Teshmont has been providing specialist engineering services to Manitoba Hydro for the Nelson River Transmission Project since 1966. Teshmont’s initial services included feasibility studies, system definition studies, detailed engineering design, electrical and structural design of the HVDC lines and stations, and construction supervision and commissioning of the complete system. The project consisted of two HVDC transmission lines with a total length of about 1800 km, and three HVDC converter stations associated with the two bipoles.

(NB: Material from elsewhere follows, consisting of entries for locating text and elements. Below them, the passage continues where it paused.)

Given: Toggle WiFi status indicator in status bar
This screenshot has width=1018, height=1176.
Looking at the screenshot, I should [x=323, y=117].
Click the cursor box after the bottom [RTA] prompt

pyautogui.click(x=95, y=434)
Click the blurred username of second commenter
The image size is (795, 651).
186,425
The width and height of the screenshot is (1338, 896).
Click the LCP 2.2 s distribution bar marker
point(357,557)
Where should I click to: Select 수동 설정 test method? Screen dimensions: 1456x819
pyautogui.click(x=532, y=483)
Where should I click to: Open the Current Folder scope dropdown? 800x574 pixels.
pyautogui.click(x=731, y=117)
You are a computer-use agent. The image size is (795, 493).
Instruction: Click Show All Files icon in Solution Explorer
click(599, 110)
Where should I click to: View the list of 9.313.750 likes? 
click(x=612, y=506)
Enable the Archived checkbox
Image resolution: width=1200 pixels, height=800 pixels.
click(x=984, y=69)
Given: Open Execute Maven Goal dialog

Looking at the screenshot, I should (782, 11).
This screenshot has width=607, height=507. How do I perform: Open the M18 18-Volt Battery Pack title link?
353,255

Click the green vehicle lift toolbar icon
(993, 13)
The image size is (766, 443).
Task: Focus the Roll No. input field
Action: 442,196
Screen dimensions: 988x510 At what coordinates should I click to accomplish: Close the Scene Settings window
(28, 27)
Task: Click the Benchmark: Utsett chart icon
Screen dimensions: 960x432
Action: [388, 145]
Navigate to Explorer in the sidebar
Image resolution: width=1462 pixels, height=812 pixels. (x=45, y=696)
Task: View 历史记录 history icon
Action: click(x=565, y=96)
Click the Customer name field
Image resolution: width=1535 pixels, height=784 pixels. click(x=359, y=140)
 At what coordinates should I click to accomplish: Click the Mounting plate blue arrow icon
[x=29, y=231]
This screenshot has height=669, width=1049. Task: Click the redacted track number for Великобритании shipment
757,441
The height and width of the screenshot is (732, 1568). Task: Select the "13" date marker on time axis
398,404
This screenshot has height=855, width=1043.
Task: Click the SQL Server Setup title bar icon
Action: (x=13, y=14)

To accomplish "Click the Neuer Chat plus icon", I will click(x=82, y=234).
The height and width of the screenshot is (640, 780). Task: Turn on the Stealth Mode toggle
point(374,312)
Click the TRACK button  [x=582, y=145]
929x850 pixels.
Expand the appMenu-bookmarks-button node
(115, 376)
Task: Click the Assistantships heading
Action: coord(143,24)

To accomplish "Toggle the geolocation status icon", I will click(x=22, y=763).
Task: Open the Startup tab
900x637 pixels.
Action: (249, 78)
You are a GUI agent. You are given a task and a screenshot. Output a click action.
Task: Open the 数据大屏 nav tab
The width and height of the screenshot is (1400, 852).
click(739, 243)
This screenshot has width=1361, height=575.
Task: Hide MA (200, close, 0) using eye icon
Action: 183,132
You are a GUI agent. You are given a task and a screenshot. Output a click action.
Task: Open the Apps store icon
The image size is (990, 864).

Bipole I is rated at ±450 kV, 1800 MW and Bipole II is rated at ±500 kV, 2000 MW.
When Bipole I was built, mercury arc valves were used to rectify the alternating current.
The mercury arc valves of Pole 1 were replaced with thyristor valves by GEC Alsthom, increasing the maximum power and voltage of the line to its present levels.
Teshmont was retained to assist with the replacement of the Bipole I Pole 1 mercury arc valves at the Dorsey and Radisson converter stations with advanced technology thyristor valves. Teshmont assisted with feasibility/justification of the project, preparation of the specifications for the replacement of the mercury-arc converter valves, bid evaluation, post award engineering, including review of contractor’s study reports, equipment specifications, test specifications and test reports, witnessing of tests and factory inspection, preparation of installation work packages and decommissioning instructions for removing existing mercury arc valve equipment and replacement with new thyristor valve equipment, as well as providing assistance to the sites during construction and commissioning phases.
After the Bipole I Pole 1 valve replacement project was complete, the mercury arc valves of Pole 2 were replaced with Siemens light triggered thyristor valves.
Teshmont assisted with the replacement of the Bipole I Pole 2 valves with advanced technology thyristor valves, and provided Manitoba Hydro with the same specialist services as for Pole 1.